Rents for warehouses and other industrial assets continue to fall in Western Australia as tenants servicing the previously booming resource sector cut back on space requirements and overall levels of leasing demand drop to decade lows.
According to real estate outfit Savills, last year saw overall levels of leasing activity drop to less than a third of its five-year average along with a fall in prime rents across most regions.
Rents for prime logistics space contracted across all sectors in the first quarter this year, CBRE said, with prime logistics space falling 4.1 per cent in the east and south ($112.50) and two per cent in the north ($108).
Not surprisingly, much of the carnage is a reflection of the winding down of the resources sector construction boom and its subsequent impact upon the broader economy, which has seen space requirements from both resource clients themselves and the manufacturing and logistics companies that serviced them winding back and a shift in tenant focus away from taking on more space and toward consolidation of existing space.
Combined with a significant volume of new stock having come on the market in recent years amid a speculative development surge at the height of the mining boom, this has resulted in a build-up of vacant space and a substantial shift toward tenant friendly leasing market conditions.
Going forward, the near-term outlook is not encouraging. Having expanded by 5.5 per cent in 2013/14, the state’s economy will grow by just 2.25 per cent in both 2014/15 and 2015/16, further impacting consumer demand and thus the need for manufacturing and logistics space.

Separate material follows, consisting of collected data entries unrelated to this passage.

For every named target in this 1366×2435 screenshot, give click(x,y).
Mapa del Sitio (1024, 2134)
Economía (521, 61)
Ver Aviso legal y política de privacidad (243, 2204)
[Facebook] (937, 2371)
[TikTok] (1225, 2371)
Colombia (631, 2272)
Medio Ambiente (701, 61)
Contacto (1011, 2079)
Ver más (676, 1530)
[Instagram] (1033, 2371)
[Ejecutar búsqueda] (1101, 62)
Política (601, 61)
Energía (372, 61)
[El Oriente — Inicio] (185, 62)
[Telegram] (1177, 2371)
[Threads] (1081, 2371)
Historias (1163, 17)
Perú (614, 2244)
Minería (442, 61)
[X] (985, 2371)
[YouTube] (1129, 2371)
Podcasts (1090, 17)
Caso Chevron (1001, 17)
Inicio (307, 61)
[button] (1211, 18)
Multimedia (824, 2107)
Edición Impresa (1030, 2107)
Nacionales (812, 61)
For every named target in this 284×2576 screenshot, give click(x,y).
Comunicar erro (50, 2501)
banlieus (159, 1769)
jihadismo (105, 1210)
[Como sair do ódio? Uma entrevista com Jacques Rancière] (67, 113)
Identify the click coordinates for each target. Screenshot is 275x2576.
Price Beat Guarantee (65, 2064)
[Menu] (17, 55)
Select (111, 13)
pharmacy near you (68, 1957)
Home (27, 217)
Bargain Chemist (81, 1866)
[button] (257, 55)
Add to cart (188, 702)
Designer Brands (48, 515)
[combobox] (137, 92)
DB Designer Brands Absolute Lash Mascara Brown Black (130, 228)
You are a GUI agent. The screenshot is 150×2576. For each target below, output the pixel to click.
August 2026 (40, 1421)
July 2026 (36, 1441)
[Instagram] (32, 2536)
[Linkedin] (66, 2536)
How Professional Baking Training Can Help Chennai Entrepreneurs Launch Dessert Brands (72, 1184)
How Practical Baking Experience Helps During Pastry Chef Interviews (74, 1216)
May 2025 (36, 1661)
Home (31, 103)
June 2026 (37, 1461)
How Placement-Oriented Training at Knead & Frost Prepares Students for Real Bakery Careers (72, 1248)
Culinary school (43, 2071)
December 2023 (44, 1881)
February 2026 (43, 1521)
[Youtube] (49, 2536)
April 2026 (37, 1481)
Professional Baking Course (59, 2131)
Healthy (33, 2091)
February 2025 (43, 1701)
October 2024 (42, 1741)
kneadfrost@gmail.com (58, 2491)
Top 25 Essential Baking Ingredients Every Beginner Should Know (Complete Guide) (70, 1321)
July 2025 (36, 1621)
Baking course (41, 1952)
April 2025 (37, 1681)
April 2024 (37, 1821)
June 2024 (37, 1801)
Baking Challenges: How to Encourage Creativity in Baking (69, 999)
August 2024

The continued slowdown in resource construction work, meanwhile, will impact occupants in the heavy machinery and equipment sector which occupies space in the city’s south as well as some of the transport and engineering clients occupying space in the east.
Compounding this will be further growth in yet more space. While CBRE reports that only 67,129 square metres of new space came onto the market in the year to March 2015, it says a further 203,994 square metres will come onto the market in the year to March 2016. This would mark the largest new volume of stock to come onto the market since 2009.
Because of this, commentators expect leasing conditions to remain favourable to tenants. In a recent research report, Savills, for example, said the market would ‘soften further’ as tenants continue to display caution and more supply comes online.
One long-term silver lining on the horizon, however, revolves around a decent program of infrastructure investment, including the Perth CityLink project, the redevelopment of Elizabeth Quay, the Gateway WA Perth Airport and Freight Access Project and the proposed Perth-Darwin Highway.
Not only are these projects expected to assist in accommodating future population growth (and thus demand for merchandise which has to be manufactured, shipped and stored) but the improved transport links are expected to make the city more attractive in terms of operations from the perspective of prospective transport and logistics tenants.
Capital Markets Less Impacted
In contrast to leasing markets, capital markets do not appear to be as badly impacted – at least not yet. More than $400 million worth of industrial sales took place over the 12 months to March according to CBRE – the highest level on record in eight years.
While agents such as Colliers and JLL insist interest remains robust, however, the deal flow appears to have slowed for now, with the $6.69 million sale of Integrity Way in Wangara being the only transaction above $5 million in value to take place in the March quarter.
Moreover, few market participants are optimistic about the immediate outlook. Participants in the Property Council of Australia’s latest Property Industry Confidence Survey said Perth was the only city apart from Canberra where they expected a modest contraction in capital values this year. Savills, meanwhile, says it expects prices to remain ‘relatively unchanged’ in 2015.